Hey everyone, look how much I’m in PC Gamer UK again

31 Jan

PCG249.cover_subs-610x841

Specifically, two-and-a-half whole pages of this most delightful (and red!) of PC gaming magazines were written/screenshotted by my own fair hands. Therefore, it’s totally worth paying six quid for your own copy, then perhaps framing the two reviews I did in it on your wall or something. They are, and feature such sentences as, the following:

Air Buccaneers “Most ship-on-ship battles are surprisingly pacey, with crews racing to load and fire their cannons while cursing the captain – who’s probably trying to perform evasive manoeuvres with a vehicle the size of a cottage – for not keeping her steady. Every cannonball volley has to be deliberate and adjusted for height and distance, and it’s this total non-reliance on freakish twitch skills which makes sinking en enemy vessel an immensely satisfying experience.”

Giana Sisters: Twisted Dreams“This is a hard game. And that’s fine – even when roughly half of it looks like the Ages 5-7 section of a Toys ‘r’ Us, you could never accuse Twisted Dreams of dumbing things down. But it’s hard to enjoy the rare triumphs when they’re punctuated by deeply tedious boss fights, trial-and-error acrobatics sequences and checkpointing that lurches between moderately generous and diabolically cruel.”

What the fudge I’ve been doing recently

11 Dec
  • Cutting down on profanity!
  • Writing for PC Gamer! I’ve been on a steady drip-feed of review commissions for the UK print edition, in what I’m fairly sure is some kind of test to prove my worth, loyalty and fertility. Right now it’s only going to be a source of some extra pocket change, but it’s both immensely satisfying and ever-so-slightly terrifying to be doing paid work at a professional level. Christ, is this what becoming a man feels like?
  • Stopped writing for BeefJack! Well, news posts anyway – I wouldn’t object if they kicked in my email inbox with long-form stuff, but a combination of time pressures, PCG work and the fact that pumping out news for four hours straight just isn’t that fun led to me deciding it was time to move on. I’m still grateful, perhaps even grateful as balls, for all the writing opportunities Lewis & co. gave me, and you should all go over there and give them hits.
  • University! Third year’s peculiar but passionate love affair with choose-your-own research projects has allowed me to wrangle Cardiff’s Journalism BA into a course that actually has something to do with journalism, which most previous modules…well, one of them was basically about Bruce Lee. Sometimes I wonder whether going here was a good choice, considering I’m a writer rather than a researcher, but then I remember that most other places would probably have me trying to operate a boom mic or something. The hell with boom mics.
  • Seeing Muse at the O2 Arena! Excellent stuff.
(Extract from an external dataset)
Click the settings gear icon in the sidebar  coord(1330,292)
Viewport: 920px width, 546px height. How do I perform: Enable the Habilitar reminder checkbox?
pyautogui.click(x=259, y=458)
The 2nd Law is probably the first Muse album I didn’t love during its first month or so after release, but something about their live performances has changed for the better – more energetic, less rigid, far, far sillier. If you’d asked me during the Black Holes era whether Matt Bellamy would ever dive into the gap between crowd and stage and start thrusting the microphone into the vocal range of two dozen sweating fangirls, I probably wouldn’t have answered “Yes, and it’ll actually work.”
  • Playing Videogames! Of course I fudging did.